Written task
Copy the forum thread below, beginning at "China needs to" and stopping after "a similar fate.", and switch "Chinese policymakers" to "Chinese officials" wherever it occurs in that span.

Extract provided

○ ○ ○ ○ ○ ○ ○

Chinese Economics Thread

KYli

Brigadier
But the revenue is 200B less than one year ago after 3q, hope next year it will stabilize.
Huawei sold Honor brand so it is expected that its revenue would go down. However, Honor is already the top 3 smartphone brand in China. It only took Honor a few months to do so. Huawei just needs to bide its time. With so many talents and R&D, it wouldn't take long before Huawei would rise again.
 

Bellum_Romanum

Brigadier
Registered Member
Financial Times:

China needs to learn lessons from Japan’s 1990s collapse.

The longer Beijing takes to address its housing market bubble and accept a lower level of growth the worse the pain will be

When Chinese policymakers think about the economy, one of their main goals is to avoid what happened to Japan in 1990, when the excesses from years of rapid growth culminated in the collapse of a spectacular asset price bubble. Japanese officials who were active in that era tell tales of visits from their Chinese counterparts throughout the 2000s and 2010s, eager to learn the secrets of what went wrong and how they might avoid a similar fate.

China itself has enjoyed an enormous housing boom in recent decades: prices per square meter have quadrupled or more, even as the construction of hundreds of millions of dwellings turned it into a nation of homeowners. The recent woes of property developer Evergrande, which is struggling to pay its debts, show how that boom could turn to bust. There are, however, significant differences between Japan in 1990 and China today, suggesting the outcome will be different too, with time still left for Beijing to learn the biggest lesson of Japan’s experience.

The first, most obvious, difference is that Japan was significantly richer in 1990 than China is today. At market prices, Japanese output per capita was higher than the US that year, and even adjusting for purchasing power, it was four-fifths of the US level. By contrast, Chinese output per head today is still less than a fifth of the US, or around one quarter after adjusting for purchasing power.

○ ○ ○ ○ ○ ○ ○

Supplied data
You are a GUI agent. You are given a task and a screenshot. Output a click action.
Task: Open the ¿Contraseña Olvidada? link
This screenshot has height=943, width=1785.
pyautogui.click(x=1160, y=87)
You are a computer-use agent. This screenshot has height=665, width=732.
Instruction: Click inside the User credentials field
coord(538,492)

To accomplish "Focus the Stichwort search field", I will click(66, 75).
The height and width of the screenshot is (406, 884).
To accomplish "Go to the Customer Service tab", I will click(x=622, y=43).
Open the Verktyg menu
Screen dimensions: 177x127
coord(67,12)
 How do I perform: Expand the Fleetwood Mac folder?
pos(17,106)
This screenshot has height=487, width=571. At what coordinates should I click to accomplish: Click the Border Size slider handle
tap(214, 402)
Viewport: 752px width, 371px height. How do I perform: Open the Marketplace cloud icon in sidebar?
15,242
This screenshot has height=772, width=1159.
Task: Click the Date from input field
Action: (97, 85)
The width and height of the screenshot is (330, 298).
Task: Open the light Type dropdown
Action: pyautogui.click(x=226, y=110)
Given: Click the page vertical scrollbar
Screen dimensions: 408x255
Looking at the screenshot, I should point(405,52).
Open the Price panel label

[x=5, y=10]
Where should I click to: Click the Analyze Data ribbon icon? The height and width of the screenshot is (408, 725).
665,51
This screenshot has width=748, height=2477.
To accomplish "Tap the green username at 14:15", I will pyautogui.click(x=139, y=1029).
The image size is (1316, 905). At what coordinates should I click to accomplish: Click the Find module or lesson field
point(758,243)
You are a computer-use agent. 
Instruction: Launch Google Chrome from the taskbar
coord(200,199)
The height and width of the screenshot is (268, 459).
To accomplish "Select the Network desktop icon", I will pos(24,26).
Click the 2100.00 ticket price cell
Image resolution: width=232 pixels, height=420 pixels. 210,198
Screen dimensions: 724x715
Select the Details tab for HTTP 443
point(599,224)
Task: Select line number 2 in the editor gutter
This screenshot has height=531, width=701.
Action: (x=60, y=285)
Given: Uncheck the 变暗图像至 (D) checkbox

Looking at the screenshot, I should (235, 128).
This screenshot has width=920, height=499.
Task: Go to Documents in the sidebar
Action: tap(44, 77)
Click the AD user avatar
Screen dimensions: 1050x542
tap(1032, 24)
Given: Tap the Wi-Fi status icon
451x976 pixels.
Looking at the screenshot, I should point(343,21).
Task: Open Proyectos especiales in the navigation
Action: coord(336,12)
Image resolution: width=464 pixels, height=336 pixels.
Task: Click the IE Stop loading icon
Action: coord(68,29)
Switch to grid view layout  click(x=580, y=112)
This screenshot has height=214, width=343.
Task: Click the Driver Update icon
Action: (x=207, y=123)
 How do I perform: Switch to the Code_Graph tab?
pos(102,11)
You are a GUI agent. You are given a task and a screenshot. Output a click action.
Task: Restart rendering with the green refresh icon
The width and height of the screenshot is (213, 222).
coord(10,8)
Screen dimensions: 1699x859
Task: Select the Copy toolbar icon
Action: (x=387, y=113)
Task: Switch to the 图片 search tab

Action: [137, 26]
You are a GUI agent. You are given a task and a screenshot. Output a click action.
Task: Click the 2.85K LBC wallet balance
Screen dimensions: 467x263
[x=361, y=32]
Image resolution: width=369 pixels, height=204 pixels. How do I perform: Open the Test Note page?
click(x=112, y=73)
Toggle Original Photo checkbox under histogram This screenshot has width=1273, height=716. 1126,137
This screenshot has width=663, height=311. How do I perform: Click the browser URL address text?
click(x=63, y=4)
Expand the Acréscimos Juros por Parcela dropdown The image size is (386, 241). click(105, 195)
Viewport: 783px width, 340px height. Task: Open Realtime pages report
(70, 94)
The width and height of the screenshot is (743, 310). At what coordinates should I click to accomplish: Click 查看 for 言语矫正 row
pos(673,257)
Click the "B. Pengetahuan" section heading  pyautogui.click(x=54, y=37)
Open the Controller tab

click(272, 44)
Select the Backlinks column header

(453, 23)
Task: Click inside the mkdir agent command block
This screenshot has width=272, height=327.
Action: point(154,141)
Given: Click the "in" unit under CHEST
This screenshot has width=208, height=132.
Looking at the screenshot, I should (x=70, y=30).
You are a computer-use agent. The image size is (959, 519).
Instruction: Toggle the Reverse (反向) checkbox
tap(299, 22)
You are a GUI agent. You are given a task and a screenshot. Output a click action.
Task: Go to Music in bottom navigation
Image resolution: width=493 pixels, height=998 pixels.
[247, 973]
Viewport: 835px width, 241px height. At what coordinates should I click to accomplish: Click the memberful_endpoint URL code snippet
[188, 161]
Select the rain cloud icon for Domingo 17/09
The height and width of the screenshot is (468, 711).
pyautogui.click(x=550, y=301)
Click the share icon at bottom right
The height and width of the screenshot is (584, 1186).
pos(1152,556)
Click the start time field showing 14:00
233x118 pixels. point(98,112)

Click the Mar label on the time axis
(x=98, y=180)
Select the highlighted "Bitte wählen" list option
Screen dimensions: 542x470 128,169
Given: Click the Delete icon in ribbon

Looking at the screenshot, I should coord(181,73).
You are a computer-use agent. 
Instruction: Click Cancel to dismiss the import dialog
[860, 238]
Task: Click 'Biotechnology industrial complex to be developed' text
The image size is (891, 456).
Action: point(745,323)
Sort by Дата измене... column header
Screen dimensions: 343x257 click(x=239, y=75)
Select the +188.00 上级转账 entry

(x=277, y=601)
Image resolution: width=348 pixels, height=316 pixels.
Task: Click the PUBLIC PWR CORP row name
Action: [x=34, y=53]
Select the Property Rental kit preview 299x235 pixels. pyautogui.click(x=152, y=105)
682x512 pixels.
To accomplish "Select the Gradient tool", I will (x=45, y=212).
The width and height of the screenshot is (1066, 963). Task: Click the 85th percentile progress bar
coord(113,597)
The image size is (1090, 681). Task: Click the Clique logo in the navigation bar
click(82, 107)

○ ○ ○ ○ ○ ○ ○

Answer below
China needs to learn lessons from Japan’s 1990s collapse.

The longer Beijing takes to address its housing market bubble and accept a lower level of growth the worse the pain will be

When Chinese officials think about the economy, one of their main goals is to avoid what happened to Japan in 1990, when the excesses from years of rapid growth culminated in the collapse of a spectacular asset price bubble. Japanese officials who were active in that era tell tales of visits from their Chinese counterparts throughout the 2000s and 2010s, eager to learn the secrets of what went wrong and how they might avoid a similar fate.